* _Data to use_:
[Start of Attachment]
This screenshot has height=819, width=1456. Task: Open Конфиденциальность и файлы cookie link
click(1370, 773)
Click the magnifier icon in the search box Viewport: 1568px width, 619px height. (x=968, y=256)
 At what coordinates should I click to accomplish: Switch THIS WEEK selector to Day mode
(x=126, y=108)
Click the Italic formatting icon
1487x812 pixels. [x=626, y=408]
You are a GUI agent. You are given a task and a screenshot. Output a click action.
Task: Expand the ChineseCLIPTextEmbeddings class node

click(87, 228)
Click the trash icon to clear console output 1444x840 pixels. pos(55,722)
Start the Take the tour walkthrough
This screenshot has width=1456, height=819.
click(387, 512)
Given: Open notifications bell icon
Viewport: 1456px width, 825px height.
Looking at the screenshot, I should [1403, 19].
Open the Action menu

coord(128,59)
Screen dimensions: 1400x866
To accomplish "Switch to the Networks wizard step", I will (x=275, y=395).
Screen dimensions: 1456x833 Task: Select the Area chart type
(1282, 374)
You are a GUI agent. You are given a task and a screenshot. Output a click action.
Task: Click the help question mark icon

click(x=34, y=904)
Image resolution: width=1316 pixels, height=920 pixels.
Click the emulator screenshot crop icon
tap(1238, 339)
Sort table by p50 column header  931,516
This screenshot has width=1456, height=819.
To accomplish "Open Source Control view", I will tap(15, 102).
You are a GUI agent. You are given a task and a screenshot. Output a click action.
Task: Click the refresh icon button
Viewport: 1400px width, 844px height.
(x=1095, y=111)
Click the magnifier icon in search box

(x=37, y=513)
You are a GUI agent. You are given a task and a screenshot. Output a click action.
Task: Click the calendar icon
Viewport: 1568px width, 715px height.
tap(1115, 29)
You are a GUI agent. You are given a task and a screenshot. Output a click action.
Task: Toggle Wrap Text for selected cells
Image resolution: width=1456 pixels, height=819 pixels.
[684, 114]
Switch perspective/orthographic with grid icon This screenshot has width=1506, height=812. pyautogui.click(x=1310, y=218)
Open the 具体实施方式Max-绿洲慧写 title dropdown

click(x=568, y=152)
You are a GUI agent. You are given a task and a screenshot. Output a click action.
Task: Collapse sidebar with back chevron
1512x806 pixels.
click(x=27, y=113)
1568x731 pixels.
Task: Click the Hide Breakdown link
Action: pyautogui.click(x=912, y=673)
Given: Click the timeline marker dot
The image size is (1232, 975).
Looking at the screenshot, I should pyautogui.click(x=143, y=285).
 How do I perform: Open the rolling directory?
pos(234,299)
[End of Attachment]
* _Work order_:
Whatever is in the entries above, write it out exactly.

* _Answer section_:
This screenshot has height=819, width=1456. Task: Open Конфиденциальность и файлы cookie link
click(1370, 773)
Click the magnifier icon in the search box Viewport: 1568px width, 619px height. (x=968, y=256)
 At what coordinates should I click to accomplish: Switch THIS WEEK selector to Day mode
(x=126, y=108)
Click the Italic formatting icon
1487x812 pixels. [x=626, y=408]
You are a GUI agent. You are given a task and a screenshot. Output a click action.
Task: Expand the ChineseCLIPTextEmbeddings class node

click(87, 228)
Click the trash icon to clear console output 1444x840 pixels. pos(55,722)
Start the Take the tour walkthrough
This screenshot has width=1456, height=819.
click(387, 512)
Given: Open notifications bell icon
Viewport: 1456px width, 825px height.
Looking at the screenshot, I should [1403, 19].
Open the Action menu

coord(128,59)
Screen dimensions: 1400x866
To accomplish "Switch to the Networks wizard step", I will (x=275, y=395).
Screen dimensions: 1456x833 Task: Select the Area chart type
(1282, 374)
You are a GUI agent. You are given a task and a screenshot. Output a click action.
Task: Click the help question mark icon

click(x=34, y=904)
Image resolution: width=1316 pixels, height=920 pixels.
Click the emulator screenshot crop icon
tap(1238, 339)
Sort table by p50 column header  931,516
This screenshot has width=1456, height=819.
To accomplish "Open Source Control view", I will tap(15, 102).
You are a GUI agent. You are given a task and a screenshot. Output a click action.
Task: Click the refresh icon button
Viewport: 1400px width, 844px height.
(x=1095, y=111)
Click the magnifier icon in search box

(x=37, y=513)
You are a GUI agent. You are given a task and a screenshot. Output a click action.
Task: Click the calendar icon
Viewport: 1568px width, 715px height.
tap(1115, 29)
You are a GUI agent. You are given a task and a screenshot. Output a click action.
Task: Toggle Wrap Text for selected cells
Image resolution: width=1456 pixels, height=819 pixels.
[684, 114]
Switch perspective/orthographic with grid icon This screenshot has width=1506, height=812. pyautogui.click(x=1310, y=218)
Open the 具体实施方式Max-绿洲慧写 title dropdown

click(x=568, y=152)
You are a GUI agent. You are given a task and a screenshot. Output a click action.
Task: Collapse sidebar with back chevron
1512x806 pixels.
click(x=27, y=113)
1568x731 pixels.
Task: Click the Hide Breakdown link
Action: pyautogui.click(x=912, y=673)
Given: Click the timeline marker dot
The image size is (1232, 975).
Looking at the screenshot, I should pyautogui.click(x=143, y=285).
 How do I perform: Open the rolling directory?
pos(234,299)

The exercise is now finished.